Tarih bize gösterdi ki feodalitenin modern biçimleri, yalnızca toprağa dayalı iktidar ağlarından ibaret değildir. Bugün bu feodalitenin mülkiyeti, medya tekellerinde, sermaye imtiyazlarında, yargı erkinde ve bürokraside şekil değiştirmiştir. Rousseau’nun “Genel irade halkın çıkarını gözetir; ancak halk çoğu zaman kendi çıkarını bilmez” dediği o meşhur ikilem, günümüz Türkiye’sinde daha da keskinleşmiştir: Halkın iradesi, artık temsil edilmekten çok yönetilmeye, hatta bastırılmaya tabi kılınmaktadır.
Otoriter rejimlerin en güçlü dayanağı, korkuyla sessizleştirilmiş bir toplum yapısıdır. Ama tarihin garip bir ironisi vardır: Sessizlik, sadece boyun eğmenin değil, aynı zamanda yaklaşan direnişin de habercisidir. Tıpkı 1789’da Bastille’in sessizlik içinde bekleyen duvarlarında yankılanan çığlık gibi…
Bugün Türkiye’de bir ses var elbette. Ama bu ses çoğunlukla belli günlere, meydanlara ve sosyal medya etkileşimlerine sıkışmış durumda. Oysa sessiz çığlıklar, en radikal dönüşümlerin alt yapısını hazırlar. Robespierre’in de dediği gibi: “Halkın sessizliği, tiranların cesaretini besler.” Ancak aynı sessizlik, devrimlerin en gür yankılarını da içinde taşır.

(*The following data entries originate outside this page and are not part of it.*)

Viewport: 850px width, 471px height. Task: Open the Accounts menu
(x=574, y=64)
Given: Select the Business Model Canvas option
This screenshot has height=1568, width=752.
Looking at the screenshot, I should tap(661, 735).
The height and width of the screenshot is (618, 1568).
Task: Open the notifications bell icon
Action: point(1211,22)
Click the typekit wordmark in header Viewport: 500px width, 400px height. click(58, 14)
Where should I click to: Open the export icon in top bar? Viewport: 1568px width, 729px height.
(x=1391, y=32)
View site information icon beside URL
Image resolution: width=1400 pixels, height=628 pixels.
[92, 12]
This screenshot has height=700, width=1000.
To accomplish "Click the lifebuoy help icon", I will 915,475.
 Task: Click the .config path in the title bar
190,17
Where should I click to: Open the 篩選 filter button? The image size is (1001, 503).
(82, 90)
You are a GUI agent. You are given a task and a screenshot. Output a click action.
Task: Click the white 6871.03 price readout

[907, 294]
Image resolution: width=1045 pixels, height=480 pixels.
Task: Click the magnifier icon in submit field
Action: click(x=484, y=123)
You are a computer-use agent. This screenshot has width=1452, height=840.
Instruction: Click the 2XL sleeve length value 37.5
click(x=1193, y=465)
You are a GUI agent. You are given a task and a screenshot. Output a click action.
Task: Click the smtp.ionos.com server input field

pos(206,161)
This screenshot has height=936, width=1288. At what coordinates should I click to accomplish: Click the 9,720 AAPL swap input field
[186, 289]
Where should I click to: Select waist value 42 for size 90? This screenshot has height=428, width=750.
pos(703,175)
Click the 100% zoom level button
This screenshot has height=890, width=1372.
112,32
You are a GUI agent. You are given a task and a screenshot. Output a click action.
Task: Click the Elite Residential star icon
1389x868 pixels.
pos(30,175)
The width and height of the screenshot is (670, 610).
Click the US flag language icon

Soru şudur: Dağınık bir toplum yapısından değişim doğar mı? Yoksa değişim, tam da o dağınıklığın içinde mayalanır mı?
Fransız Devrimi’nin Jakoben ruhu, parçalanmış bir halkın yeniden birleştiği o tarihsel kırılma anının adıdır. Türkiye de bugün, bir kırılma anının eşiğinde. Siyaset merkezleri halktan uzaklaştıkça, halk merkezin dışında yeni bir siyaset dili kuruyor. Bu, temsili demokrasinin dışına taşan ve giderek doğrudan katılımı talep eden bir halk hareketine evrilme potansiyeli taşıyor.
Feodal yapılar çökerken, onları taşıyan sessizlik de çatırdar. İşte bu yüzden, bugünkü düzenin en büyük korkusu bağıranlar değil, susanlardır. Çünkü bağıranlar denetlenebilir; ama sessizliğin ne zaman yankılanacağını kimse kestiremez.
Türkiye’de bugün olan biten, yalnızca bir politik stratejinin değil, bir zihniyetin krizidir. Halkın iradesi artık tanınmıyor, yönetiliyor. Ve o irade, öfkesini henüz dile dökmediği için hafife alınıyor.
Ancak bilinmelidir ki;
En büyük devrimler, en sessiz suskunluklardan doğar.
Son sözümüz elbette ki “hoşça kalın” olmayacak.
Çünkü bu bir vedalaşma değil, bir başlangıcın öncesidir.